Urteile in Madrider Terrorprozess Ende der Ohnmacht
Hamburg - Das Urteil steht. Die Begründung ist 600 Seiten dick, bis ins letzte Detail schildert sie noch einmal den Schrecken der Terroranschläge vom 11. März 2004. Zu welchem Schluss das Tribunal darin kommt - darüber sind sich Beobachter und Experten schon vor der Verkündung an diesem Mittwoch einig: Alle gehen davon aus, dass sich die Richter an den Forderungen der Staatsanwaltschaft orientieren werden. Diese hält alle 28 Angeklagten für schuldig. Und hat im Schlussplädoyer insgesamt 311.865 Jahre Haft gefordert.
Das Urteil wird im Fernsehen live übertragen und das Ende eines Mammutprozesses sein - und für Überlebende und Angehörige der Toten eine Art Schlussstrich nach Jahren der Ohnmacht. Nach 57 fast unerträglichen Verhandlungstagen, in denen ihnen das Attentat vom 11. März 2004 immer wieder ins Gedächtnis gerufen wurde.
An jenem Tag hatten islamistische Extremisten in vier Madrider Vorortzügen zehn Bomben gezündet. Sie rissen 191 Menschen in den Tod, 1824 weitere wurden verletzt. Es war der bislang schwerste islamistische Terroranschlag auf europäischem Boden - laut den Ermittlern begangen von 19 Immigranten arabischer Herkunft und von neun Spaniern. Weitere mutmaßliche Mitglieder der Terrorzelle sprengten sich drei Wochen nach den Anschlägen im Madrider Viertel Leganés in die Luft, als die Polizei ihre Wohnung stürmen wollte.
Kugelsicherer Käfig, schwere Waffen: Das Gericht als Festung
Der Prozess, zum Teil live im Fernsehen übertragen, ist der größte in der spanischen Justizgeschichte. Seit dem 15. Februar wurden 309 Zeugen und 107 Experten gehört. Das dreiköpfige Tribunal unter dem Vorsitz des Richters Javier Gómez Bermúdez arbeitete sich akribisch durch den 93.000 Seiten starken Ermittlungsbericht.

▶ **AUFGABE A**: Schreiben Sie aus den Datensätzen alles von der Zeile mit „668, 1116, 675)“ bis zum Ende der Datensätze wortgetreu ab.

▶ **DATENAUSZUG**:
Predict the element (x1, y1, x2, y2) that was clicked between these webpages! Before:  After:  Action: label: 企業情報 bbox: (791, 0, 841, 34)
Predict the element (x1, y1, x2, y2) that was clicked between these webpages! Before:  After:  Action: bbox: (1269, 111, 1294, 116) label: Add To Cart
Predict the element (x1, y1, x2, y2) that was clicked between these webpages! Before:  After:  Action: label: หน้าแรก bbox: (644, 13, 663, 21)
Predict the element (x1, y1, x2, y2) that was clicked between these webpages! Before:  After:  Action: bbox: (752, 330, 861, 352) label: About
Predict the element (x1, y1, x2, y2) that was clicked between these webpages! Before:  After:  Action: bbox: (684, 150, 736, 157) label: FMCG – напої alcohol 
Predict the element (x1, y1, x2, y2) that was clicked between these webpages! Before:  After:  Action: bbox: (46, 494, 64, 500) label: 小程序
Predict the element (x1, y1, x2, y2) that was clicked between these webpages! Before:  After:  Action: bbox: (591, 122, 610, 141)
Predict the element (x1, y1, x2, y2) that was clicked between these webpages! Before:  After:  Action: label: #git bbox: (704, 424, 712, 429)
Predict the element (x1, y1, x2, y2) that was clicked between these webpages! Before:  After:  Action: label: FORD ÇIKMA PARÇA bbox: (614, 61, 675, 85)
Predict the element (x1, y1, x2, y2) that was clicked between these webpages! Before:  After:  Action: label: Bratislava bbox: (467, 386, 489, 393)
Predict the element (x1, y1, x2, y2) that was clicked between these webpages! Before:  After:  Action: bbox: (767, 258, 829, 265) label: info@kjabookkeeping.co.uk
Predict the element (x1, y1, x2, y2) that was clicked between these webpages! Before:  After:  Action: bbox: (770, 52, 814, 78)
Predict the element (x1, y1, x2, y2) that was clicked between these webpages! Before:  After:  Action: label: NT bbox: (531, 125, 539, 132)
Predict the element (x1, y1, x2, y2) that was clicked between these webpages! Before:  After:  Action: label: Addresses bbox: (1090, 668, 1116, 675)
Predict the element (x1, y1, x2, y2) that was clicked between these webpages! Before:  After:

▶ **AUFGABE B**:
Beantworten Sie anhand des Textes über den Madrider Terrorprozess die folgenden Fragen:
(i) Wie viele Jahre Haft hat die Staatsanwaltschaft im Schlussplädoyer insgesamt gefordert?
(ii) Wie viele Menschen kamen bei den Anschlägen vom 11. März 2004 ums Leben?
(iii) Wie viele Zeugen wurden seit dem 15. Februar gehört?

▶ **SCHRIFTLICHE ANTWORT A**:
Predict the element (x1, y1, x2, y2) that was clicked between these webpages! Before:  After:  Action: label: Addresses bbox: (1090, 668, 1116, 675)
Predict the element (x1, y1, x2, y2) that was clicked between these webpages! Before:  After:

▶ **SCHRIFTLICHE ANTWORT B**:
(i) 311.865 Jahre
(ii) 191 Menschen
(iii) 309 Zeugen